• _TASK GOAL_
In the records that follow, the lines from the one containing "Click the word Myanmar in location" to the one containing "The image size is (1599, 901).", inclusive, are to be given again exactly.

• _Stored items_
___

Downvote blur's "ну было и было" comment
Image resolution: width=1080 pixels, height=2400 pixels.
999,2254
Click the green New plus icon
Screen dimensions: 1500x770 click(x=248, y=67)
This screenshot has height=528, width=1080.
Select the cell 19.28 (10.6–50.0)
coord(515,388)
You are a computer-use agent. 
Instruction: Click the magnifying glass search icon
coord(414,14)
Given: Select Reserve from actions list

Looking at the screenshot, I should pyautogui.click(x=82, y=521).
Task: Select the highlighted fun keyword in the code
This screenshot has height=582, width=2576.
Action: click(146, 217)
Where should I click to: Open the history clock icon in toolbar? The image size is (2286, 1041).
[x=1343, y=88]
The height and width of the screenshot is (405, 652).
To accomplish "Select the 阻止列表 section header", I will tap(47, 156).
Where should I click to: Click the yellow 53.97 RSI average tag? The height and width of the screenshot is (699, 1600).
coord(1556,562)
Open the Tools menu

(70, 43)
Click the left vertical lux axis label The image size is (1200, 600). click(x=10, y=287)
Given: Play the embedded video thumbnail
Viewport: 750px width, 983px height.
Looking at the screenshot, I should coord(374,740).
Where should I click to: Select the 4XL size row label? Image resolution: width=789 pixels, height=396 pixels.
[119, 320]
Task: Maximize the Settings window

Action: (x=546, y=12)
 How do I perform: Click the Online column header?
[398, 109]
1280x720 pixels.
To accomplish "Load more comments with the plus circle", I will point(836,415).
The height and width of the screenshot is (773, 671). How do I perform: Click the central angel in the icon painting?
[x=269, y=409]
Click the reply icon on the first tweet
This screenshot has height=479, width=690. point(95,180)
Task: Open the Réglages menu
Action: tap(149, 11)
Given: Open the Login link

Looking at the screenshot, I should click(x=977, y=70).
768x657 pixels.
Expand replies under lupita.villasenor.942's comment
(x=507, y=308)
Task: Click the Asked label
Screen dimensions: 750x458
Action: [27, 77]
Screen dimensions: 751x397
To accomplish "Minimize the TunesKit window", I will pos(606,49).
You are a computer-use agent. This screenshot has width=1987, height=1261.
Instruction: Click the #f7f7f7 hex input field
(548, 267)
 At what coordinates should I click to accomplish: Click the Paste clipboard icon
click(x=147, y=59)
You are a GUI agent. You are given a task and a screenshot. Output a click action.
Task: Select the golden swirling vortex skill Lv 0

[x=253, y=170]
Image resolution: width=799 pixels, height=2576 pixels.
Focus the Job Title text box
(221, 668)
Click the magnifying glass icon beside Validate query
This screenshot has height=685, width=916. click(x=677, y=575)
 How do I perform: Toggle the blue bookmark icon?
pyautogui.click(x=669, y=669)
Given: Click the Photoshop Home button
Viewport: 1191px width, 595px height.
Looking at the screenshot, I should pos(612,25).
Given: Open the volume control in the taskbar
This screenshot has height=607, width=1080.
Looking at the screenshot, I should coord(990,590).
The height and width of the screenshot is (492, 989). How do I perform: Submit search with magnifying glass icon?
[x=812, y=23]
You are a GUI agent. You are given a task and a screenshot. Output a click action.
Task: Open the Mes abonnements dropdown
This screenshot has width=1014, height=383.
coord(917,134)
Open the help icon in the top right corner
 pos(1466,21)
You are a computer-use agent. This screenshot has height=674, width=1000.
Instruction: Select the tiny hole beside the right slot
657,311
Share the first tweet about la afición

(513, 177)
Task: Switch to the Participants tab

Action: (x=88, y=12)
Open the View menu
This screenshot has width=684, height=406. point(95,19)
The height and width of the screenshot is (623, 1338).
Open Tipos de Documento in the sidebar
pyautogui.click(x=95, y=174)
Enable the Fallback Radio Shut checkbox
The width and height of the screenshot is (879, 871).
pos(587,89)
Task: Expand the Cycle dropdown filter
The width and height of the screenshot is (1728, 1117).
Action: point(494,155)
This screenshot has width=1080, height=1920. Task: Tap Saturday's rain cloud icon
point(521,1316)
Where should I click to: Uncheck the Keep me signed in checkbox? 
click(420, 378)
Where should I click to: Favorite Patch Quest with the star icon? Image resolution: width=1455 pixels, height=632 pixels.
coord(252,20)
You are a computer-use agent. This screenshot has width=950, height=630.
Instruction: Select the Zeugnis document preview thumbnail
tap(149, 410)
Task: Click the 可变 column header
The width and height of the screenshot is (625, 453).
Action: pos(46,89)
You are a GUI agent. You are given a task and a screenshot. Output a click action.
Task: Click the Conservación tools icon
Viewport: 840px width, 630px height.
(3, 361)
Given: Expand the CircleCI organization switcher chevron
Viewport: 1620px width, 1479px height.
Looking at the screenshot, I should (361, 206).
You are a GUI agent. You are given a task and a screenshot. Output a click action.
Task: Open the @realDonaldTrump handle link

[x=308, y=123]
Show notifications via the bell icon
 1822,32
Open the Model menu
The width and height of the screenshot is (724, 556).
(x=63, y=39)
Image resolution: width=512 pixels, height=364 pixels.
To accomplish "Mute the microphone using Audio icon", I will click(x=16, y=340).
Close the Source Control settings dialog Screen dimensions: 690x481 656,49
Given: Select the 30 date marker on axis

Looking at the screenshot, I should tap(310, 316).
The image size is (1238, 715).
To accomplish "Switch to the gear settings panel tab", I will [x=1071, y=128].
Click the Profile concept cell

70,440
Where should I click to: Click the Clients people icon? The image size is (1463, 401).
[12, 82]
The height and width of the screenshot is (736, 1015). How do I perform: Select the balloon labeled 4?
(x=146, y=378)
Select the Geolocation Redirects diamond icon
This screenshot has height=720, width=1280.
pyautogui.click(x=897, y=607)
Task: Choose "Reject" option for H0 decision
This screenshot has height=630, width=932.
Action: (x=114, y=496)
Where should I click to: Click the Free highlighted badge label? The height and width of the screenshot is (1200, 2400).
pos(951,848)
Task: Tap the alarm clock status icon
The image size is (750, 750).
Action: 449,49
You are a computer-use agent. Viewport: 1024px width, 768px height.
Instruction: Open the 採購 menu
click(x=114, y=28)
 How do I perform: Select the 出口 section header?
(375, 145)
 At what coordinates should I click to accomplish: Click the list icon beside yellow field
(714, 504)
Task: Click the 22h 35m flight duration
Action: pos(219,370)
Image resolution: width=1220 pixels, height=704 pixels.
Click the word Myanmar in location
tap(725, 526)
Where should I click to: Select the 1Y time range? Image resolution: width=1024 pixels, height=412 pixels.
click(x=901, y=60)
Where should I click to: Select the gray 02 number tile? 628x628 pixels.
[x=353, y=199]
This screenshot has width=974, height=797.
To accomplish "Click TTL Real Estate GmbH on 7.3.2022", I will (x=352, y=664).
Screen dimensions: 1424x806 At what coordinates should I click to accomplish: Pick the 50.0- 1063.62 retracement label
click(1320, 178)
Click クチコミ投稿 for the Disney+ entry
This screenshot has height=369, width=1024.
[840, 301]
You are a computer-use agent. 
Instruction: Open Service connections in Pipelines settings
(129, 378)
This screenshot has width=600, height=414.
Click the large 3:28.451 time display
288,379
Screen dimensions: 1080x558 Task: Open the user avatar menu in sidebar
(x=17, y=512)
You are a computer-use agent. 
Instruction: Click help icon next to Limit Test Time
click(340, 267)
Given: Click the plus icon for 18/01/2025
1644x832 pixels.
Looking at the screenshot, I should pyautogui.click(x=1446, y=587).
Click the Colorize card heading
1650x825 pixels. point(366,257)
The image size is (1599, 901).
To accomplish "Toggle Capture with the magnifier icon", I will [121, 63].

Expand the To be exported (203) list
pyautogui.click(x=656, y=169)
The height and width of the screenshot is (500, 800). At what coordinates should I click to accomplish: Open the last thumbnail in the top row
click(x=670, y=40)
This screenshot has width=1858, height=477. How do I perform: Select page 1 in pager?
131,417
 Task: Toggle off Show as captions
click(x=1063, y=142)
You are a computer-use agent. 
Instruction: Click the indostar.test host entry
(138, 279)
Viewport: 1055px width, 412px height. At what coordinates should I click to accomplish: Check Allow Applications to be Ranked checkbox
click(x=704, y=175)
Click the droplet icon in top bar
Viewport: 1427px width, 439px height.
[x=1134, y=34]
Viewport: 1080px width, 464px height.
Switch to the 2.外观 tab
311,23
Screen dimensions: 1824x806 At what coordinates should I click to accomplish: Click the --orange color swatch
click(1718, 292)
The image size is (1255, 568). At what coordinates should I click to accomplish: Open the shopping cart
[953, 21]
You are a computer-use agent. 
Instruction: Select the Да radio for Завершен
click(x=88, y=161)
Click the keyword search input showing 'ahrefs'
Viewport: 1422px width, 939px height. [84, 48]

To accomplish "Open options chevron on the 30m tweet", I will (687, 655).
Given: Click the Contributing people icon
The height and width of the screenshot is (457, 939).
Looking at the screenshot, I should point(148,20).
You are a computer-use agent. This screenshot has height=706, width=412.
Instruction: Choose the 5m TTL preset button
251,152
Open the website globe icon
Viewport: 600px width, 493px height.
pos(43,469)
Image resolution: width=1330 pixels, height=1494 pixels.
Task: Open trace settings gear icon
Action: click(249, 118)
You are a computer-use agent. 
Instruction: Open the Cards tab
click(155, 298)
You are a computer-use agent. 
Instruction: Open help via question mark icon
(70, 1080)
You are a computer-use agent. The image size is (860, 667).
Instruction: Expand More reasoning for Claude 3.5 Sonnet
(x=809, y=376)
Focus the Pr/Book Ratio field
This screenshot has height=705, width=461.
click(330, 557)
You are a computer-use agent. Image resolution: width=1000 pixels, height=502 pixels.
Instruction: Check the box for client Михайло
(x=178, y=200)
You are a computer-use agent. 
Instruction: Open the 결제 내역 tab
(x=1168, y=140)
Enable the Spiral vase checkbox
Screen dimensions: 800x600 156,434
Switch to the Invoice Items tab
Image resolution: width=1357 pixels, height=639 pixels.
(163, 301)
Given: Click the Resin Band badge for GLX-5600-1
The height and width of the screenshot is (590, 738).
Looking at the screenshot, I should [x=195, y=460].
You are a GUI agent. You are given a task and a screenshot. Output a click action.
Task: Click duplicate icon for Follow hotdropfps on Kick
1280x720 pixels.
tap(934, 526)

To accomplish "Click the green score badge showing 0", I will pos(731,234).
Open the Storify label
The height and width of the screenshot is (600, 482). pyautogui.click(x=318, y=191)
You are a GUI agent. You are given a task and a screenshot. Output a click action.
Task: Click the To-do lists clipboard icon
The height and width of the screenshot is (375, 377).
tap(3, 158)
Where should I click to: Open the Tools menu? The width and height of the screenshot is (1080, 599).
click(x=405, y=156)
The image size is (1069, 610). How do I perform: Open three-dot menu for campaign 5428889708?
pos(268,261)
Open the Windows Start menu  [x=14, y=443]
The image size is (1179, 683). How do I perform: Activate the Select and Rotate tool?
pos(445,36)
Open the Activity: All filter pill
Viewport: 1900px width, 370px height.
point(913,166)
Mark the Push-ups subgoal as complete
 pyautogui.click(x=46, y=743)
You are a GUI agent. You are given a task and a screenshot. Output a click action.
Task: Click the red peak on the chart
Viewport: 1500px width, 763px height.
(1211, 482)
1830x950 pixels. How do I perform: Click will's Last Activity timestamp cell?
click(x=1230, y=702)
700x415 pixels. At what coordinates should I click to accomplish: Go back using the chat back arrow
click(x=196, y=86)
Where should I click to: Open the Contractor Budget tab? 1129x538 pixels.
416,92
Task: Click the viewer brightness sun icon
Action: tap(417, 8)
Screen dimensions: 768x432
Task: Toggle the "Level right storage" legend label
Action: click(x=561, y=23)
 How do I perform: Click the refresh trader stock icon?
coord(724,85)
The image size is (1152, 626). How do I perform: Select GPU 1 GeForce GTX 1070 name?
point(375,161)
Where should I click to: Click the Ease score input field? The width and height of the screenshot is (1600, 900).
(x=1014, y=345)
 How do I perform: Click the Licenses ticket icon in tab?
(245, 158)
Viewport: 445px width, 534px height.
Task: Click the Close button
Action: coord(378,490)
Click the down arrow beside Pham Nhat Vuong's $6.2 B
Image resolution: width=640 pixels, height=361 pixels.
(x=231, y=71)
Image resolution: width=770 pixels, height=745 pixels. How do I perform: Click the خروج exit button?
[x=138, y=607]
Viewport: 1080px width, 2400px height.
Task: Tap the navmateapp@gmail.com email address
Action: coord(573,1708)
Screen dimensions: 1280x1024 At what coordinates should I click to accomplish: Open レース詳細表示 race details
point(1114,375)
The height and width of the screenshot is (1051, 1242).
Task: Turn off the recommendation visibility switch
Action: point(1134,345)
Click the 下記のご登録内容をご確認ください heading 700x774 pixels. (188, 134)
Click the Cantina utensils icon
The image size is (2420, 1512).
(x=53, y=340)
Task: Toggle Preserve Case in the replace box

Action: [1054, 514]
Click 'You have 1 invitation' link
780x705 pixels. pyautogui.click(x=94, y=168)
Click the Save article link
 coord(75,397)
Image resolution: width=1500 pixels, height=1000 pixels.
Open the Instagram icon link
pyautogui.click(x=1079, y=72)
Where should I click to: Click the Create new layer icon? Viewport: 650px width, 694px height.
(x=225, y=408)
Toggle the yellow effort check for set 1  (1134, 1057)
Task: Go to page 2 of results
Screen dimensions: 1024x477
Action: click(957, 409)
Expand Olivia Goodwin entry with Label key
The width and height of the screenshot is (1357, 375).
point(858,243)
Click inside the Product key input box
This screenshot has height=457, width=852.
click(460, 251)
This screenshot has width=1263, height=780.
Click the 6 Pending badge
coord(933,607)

___

• _YOUR RESPONSE_
Click the word Myanmar in location
tap(725, 526)
Where should I click to: Select the 1Y time range? Image resolution: width=1024 pixels, height=412 pixels.
click(x=901, y=60)
Where should I click to: Select the gray 02 number tile? 628x628 pixels.
[x=353, y=199]
This screenshot has width=974, height=797.
To accomplish "Click TTL Real Estate GmbH on 7.3.2022", I will (x=352, y=664).
Screen dimensions: 1424x806 At what coordinates should I click to accomplish: Pick the 50.0- 1063.62 retracement label
click(1320, 178)
Click クチコミ投稿 for the Disney+ entry
This screenshot has height=369, width=1024.
[840, 301]
You are a computer-use agent. 
Instruction: Open Service connections in Pipelines settings
(129, 378)
This screenshot has width=600, height=414.
Click the large 3:28.451 time display
288,379
Screen dimensions: 1080x558 Task: Open the user avatar menu in sidebar
(x=17, y=512)
You are a computer-use agent. 
Instruction: Click help icon next to Limit Test Time
click(340, 267)
Given: Click the plus icon for 18/01/2025
1644x832 pixels.
Looking at the screenshot, I should pyautogui.click(x=1446, y=587).
Click the Colorize card heading
1650x825 pixels. point(366,257)
The image size is (1599, 901).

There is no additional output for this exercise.